本・花・鳥(ほん・か・どり)

本とか植物とか野鳥とか音楽とか

Mourning in the Morning/Otis Rush

ブルースである(P・バラカン氏はブルーズと発音)。ジョン・リー・フッカーのベスト盤くらいは持っているし(映画ブルースブラザーズで「ブーン・ブーン・ブーン」とご機嫌に歌っていたおじさん)、アメリカのポピュラーミュジックのルーツでもあるし、特に忌避感はないのだが、哀愁や怒りや不幸に縁取られた暗鬱かつゴリゴリの音楽という感じでやや縁遠い感はあった。敬して遠ざけるというか。

オーティス・ラッシュは10年ほど前からわりあい気になっていたブルースミュージシャンである。おそらくFMで聞いたんだと思うが、R&Bに近いノリがあり、ゴリゴリのブルースより親近感が持てたのである。

で、近年、昔のポピュラー・ミュージックが大量の1000円CDとしてリリースされているが、ファンクやブルースのシリーズに本作があり、試聴してみたところホーンがガンガン鳴っていてモロに好みだったので、奄美大島のCDショップサウンズパルhttp://soundspal.seesaa.net/より通販で購入した次第。サウンズパルの高良さんhttp://ameblo.jp/soundspal/は様々な音楽に精通しておられるが、なかんずくジャズとブルースとロックに関しては淫していると言っていいほどなので(すみません!(笑))、この手の音源を、相談しつつ購入するには打ってつけの方なのである。

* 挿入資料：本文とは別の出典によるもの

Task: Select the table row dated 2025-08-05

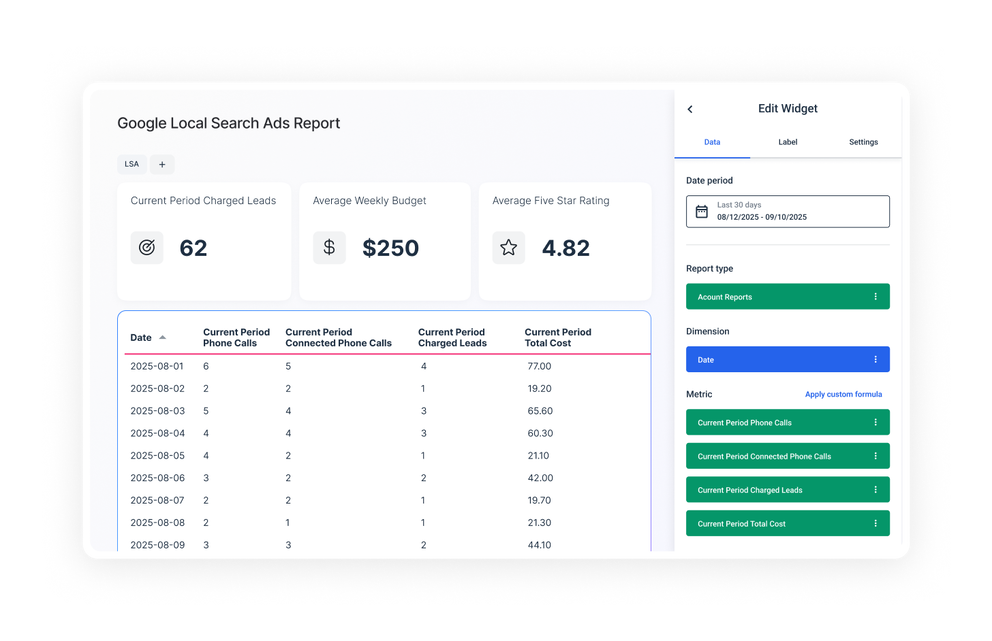Action: 300,455
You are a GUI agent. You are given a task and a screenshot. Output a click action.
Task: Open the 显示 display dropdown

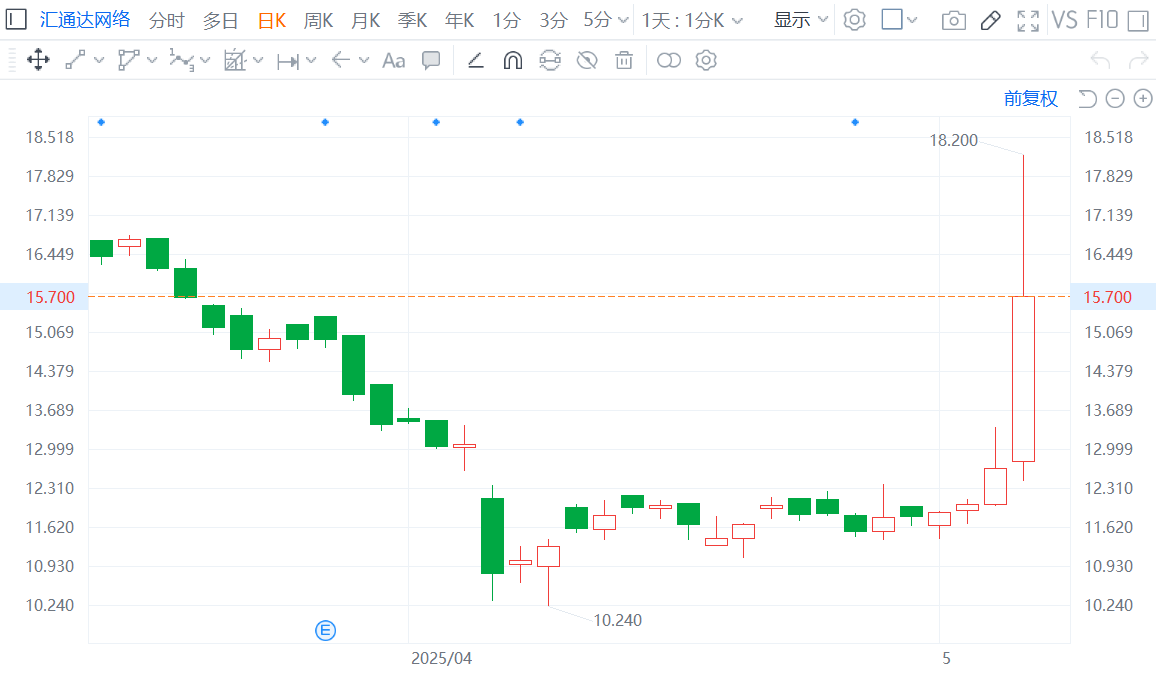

さて、それでは俺も本格的にブルースデビューだと思いつつ聴き始めてみたら、もうのっけからのド迫力にやられる。声とホーンとギターが渾然一体となり、どす黒い、しかしグルーヴィーな音像が展開される。声の魅力は相当で、低音でドスを利かせるかと思えばカーティス・メイフィールドばりの美声を張り上げたりもする。ファンク好きとしてはもうこれは親戚みたいなものでたまらんたまらん(笑)。ただ、12拍子のリズムと、意味は分からなくても妙に胸に迫ってくる短い詞を繰り返す構造はやはりブルースなのだろう。分かりやすくて本格的ブルースデビューには好適盤であった。